• **Records for this exercise**:
* START *
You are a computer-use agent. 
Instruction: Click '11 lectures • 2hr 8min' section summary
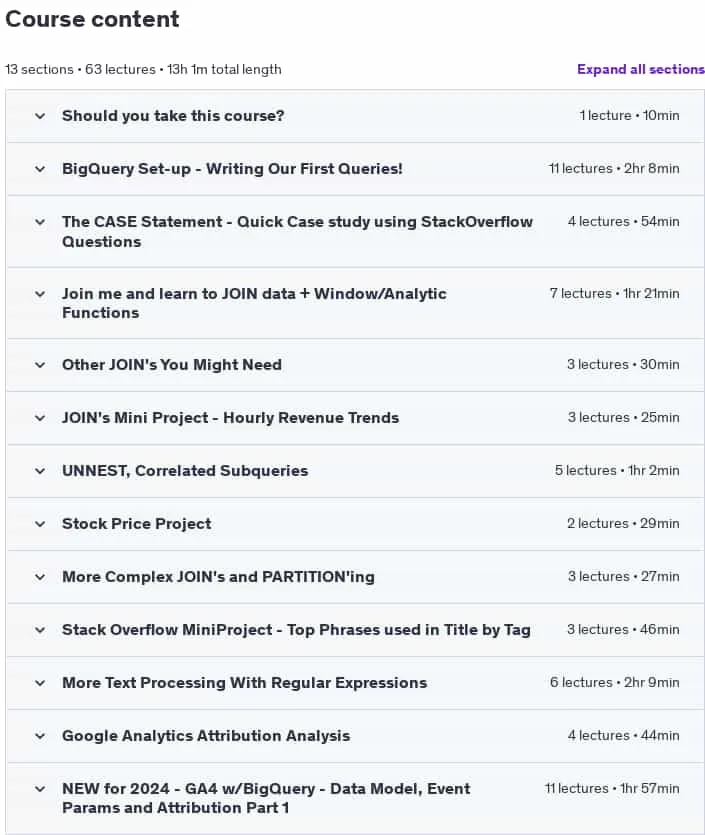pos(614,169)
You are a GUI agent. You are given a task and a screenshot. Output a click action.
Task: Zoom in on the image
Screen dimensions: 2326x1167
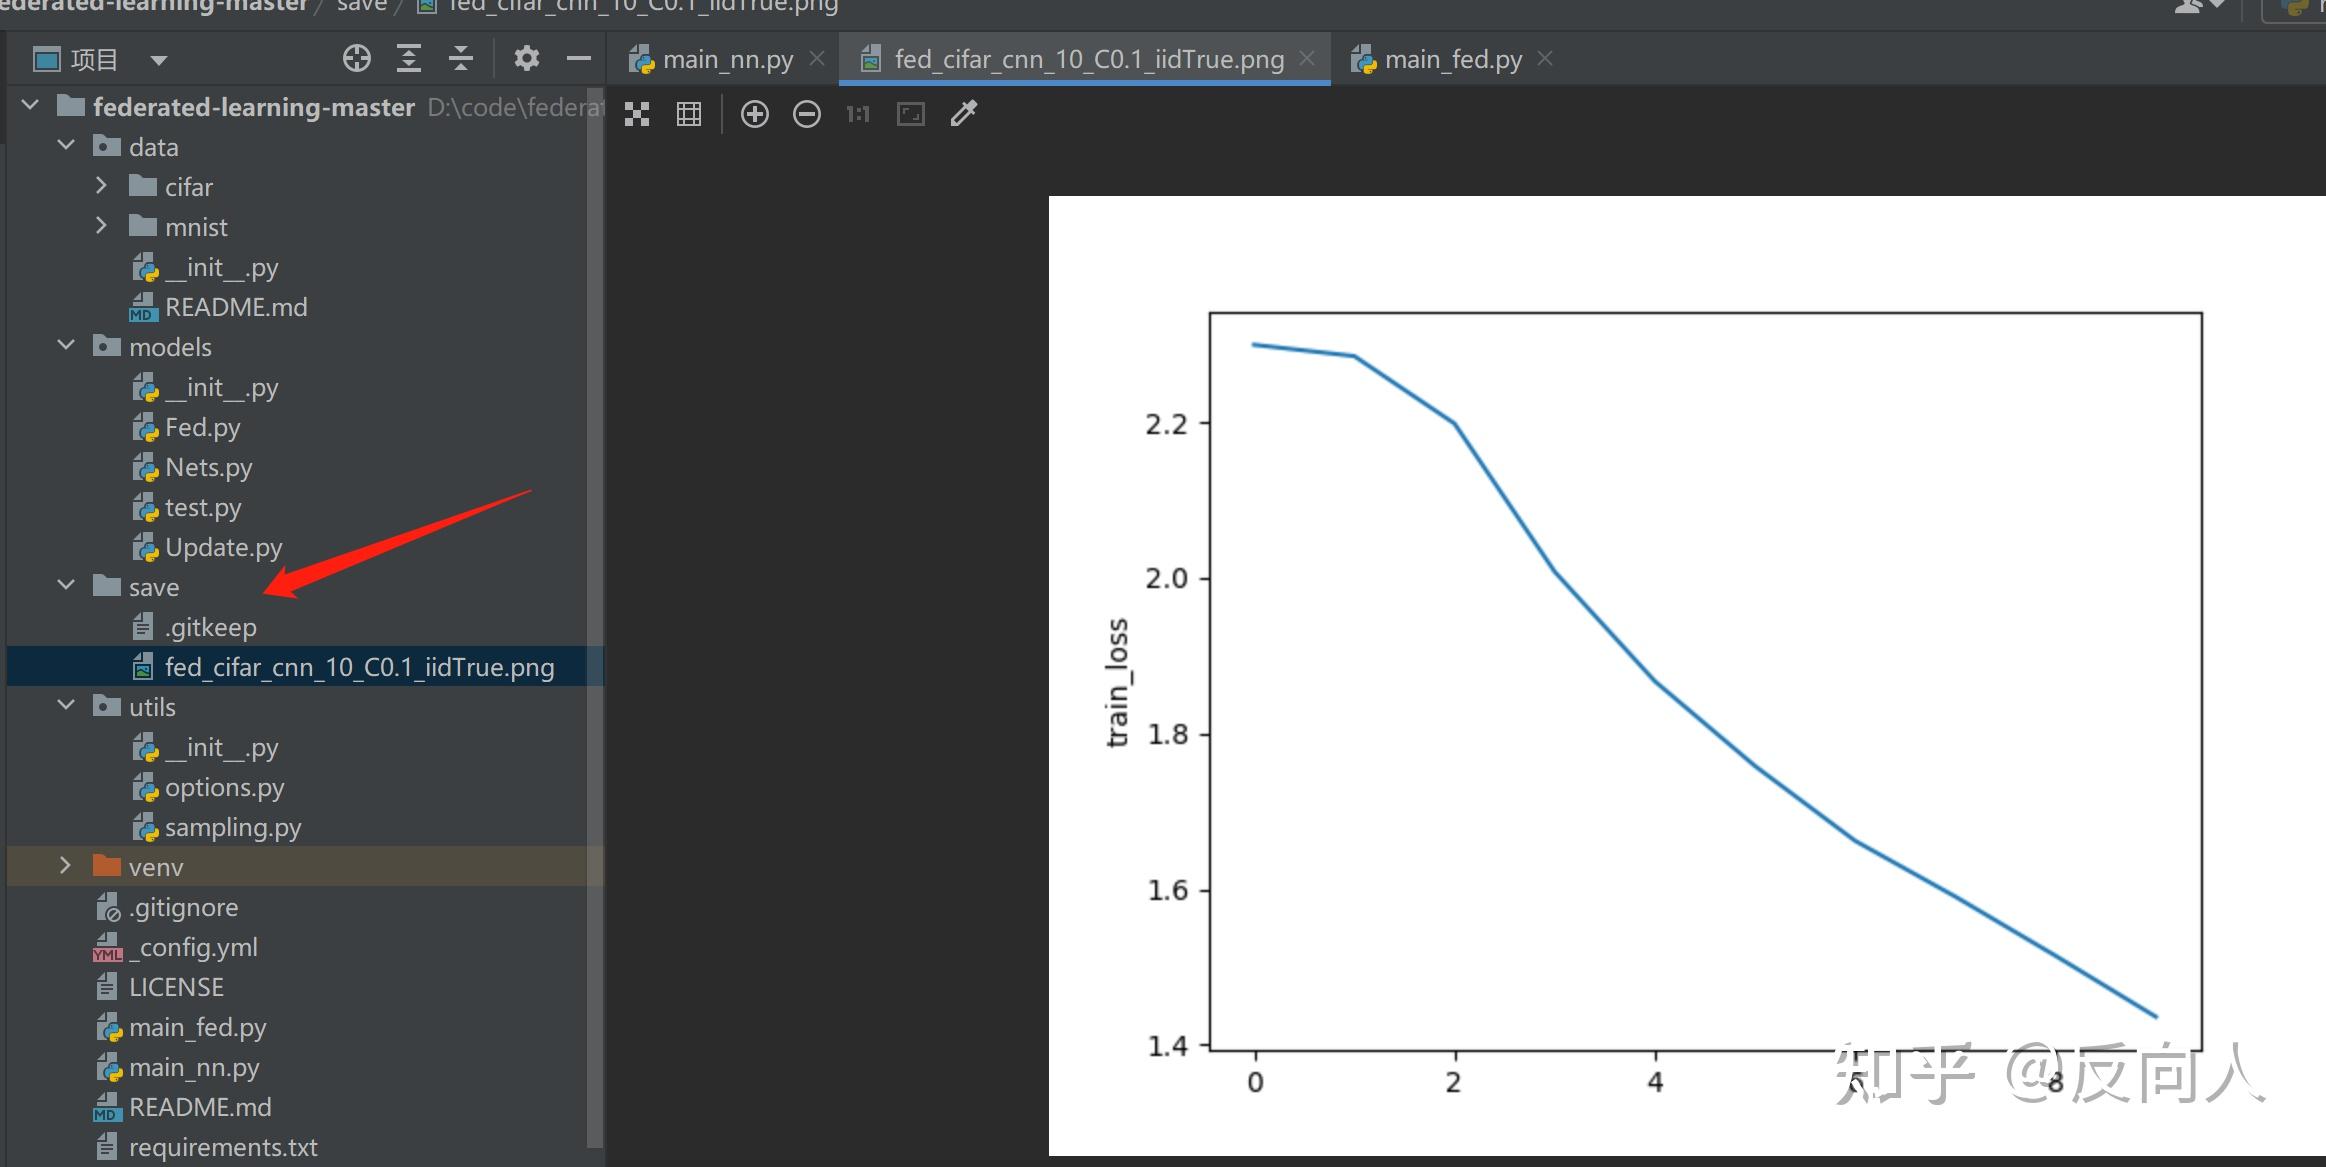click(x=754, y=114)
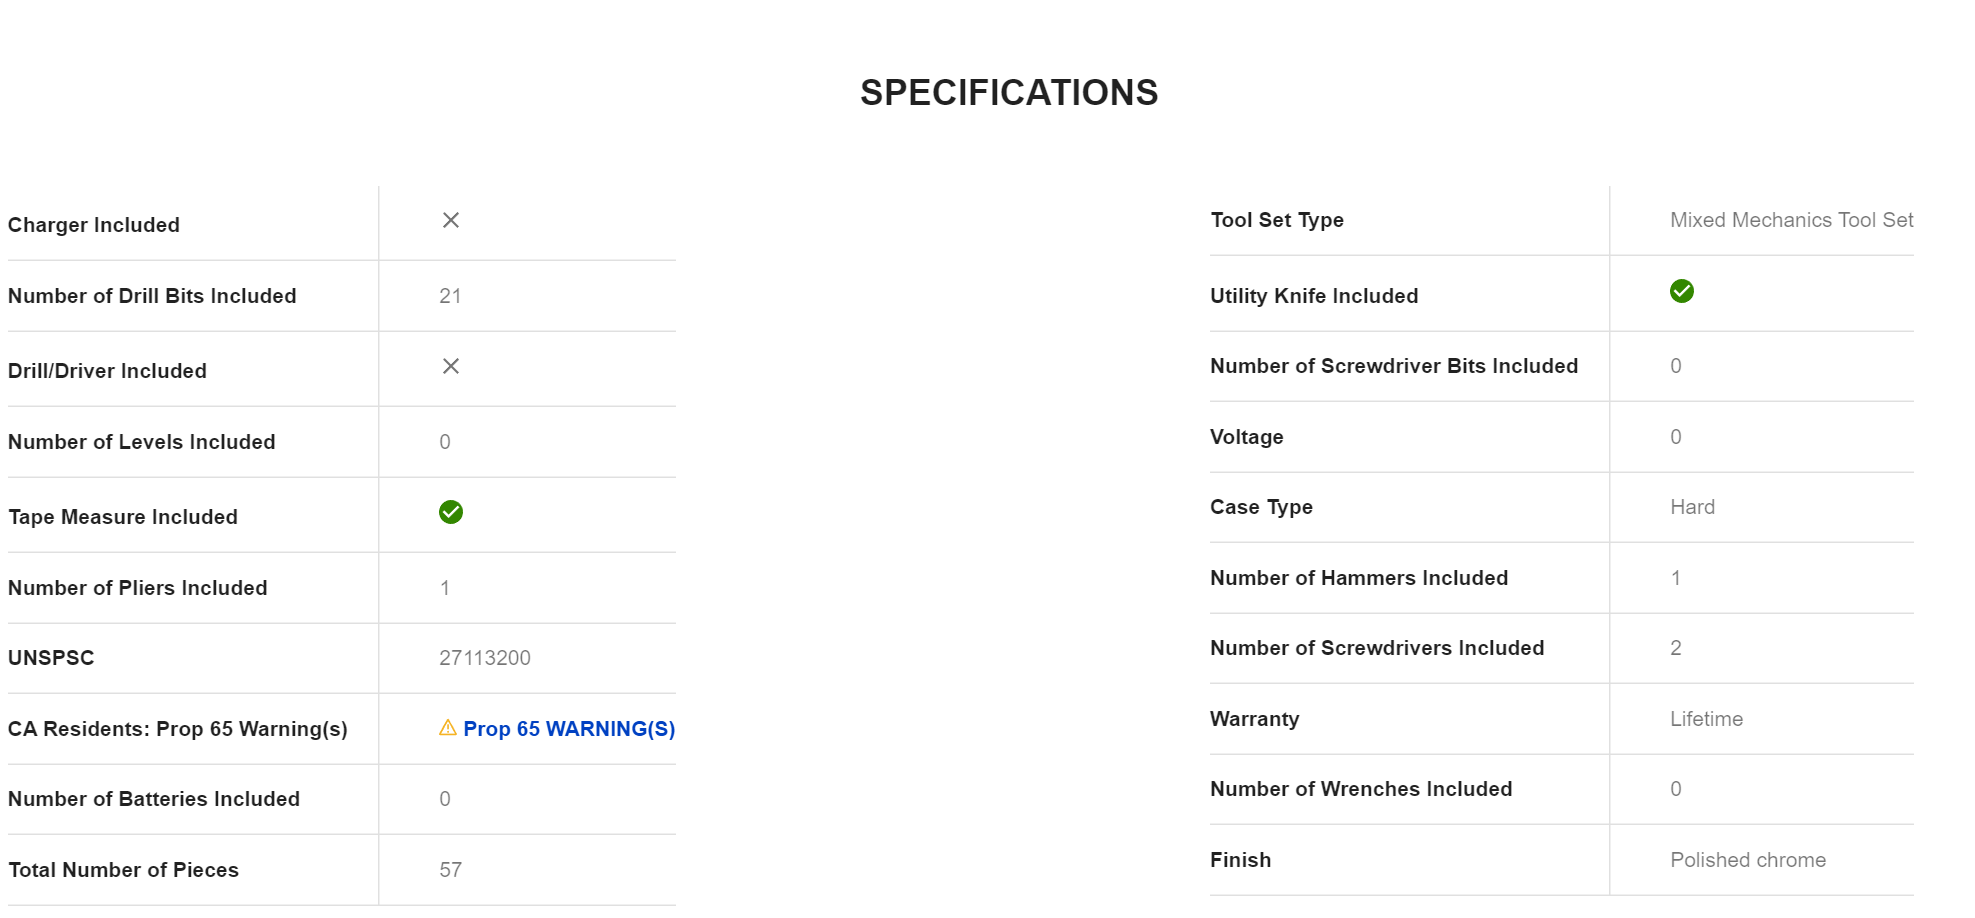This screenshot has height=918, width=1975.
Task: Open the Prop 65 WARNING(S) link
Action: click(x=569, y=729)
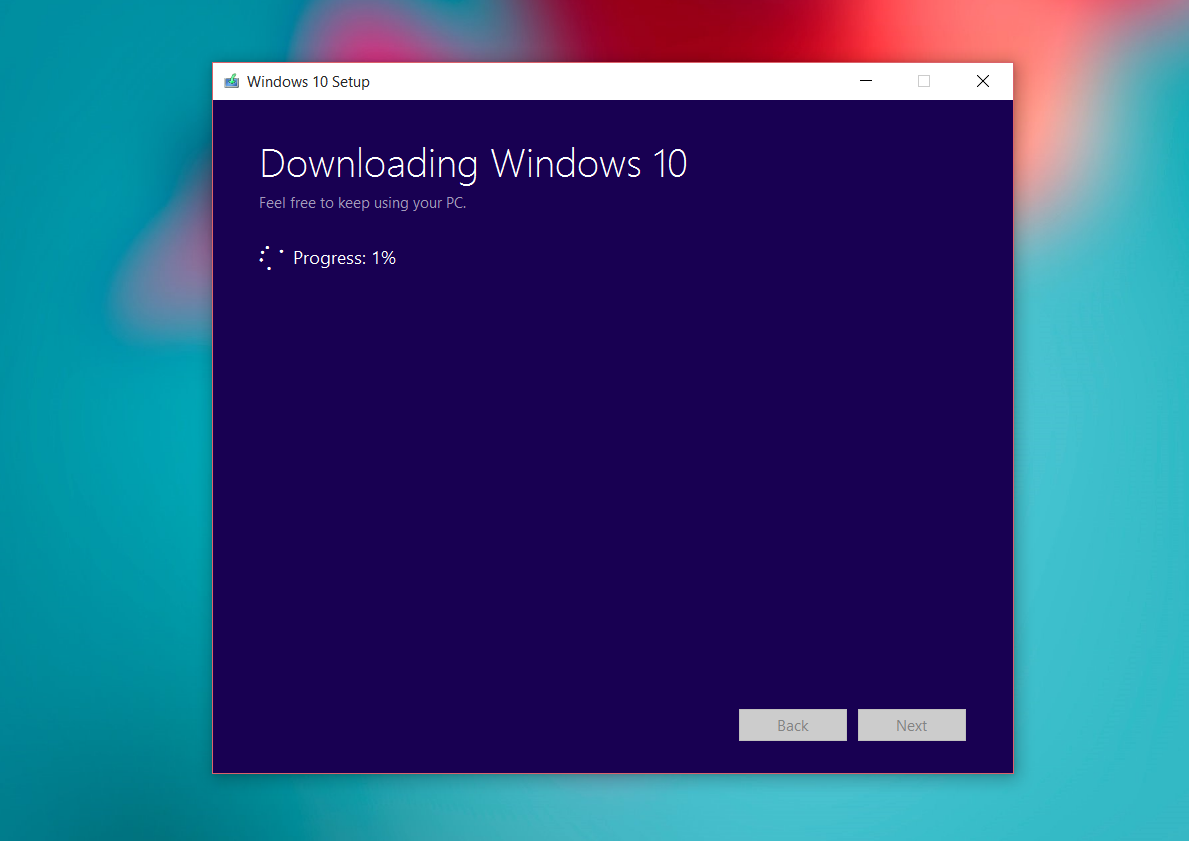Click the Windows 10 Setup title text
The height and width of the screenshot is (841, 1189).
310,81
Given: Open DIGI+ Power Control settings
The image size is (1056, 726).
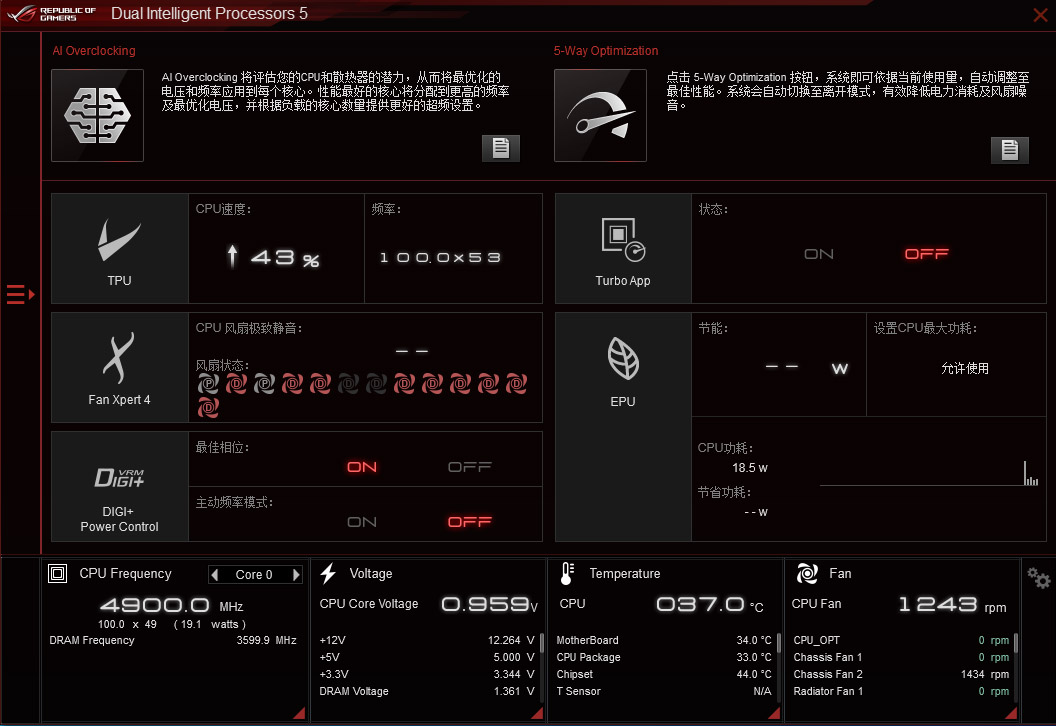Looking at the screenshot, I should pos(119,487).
* END *
• **The task**: Count the lines of the data above that contain the word "agent". Reply with the number alone.

• **Finished answer**: 2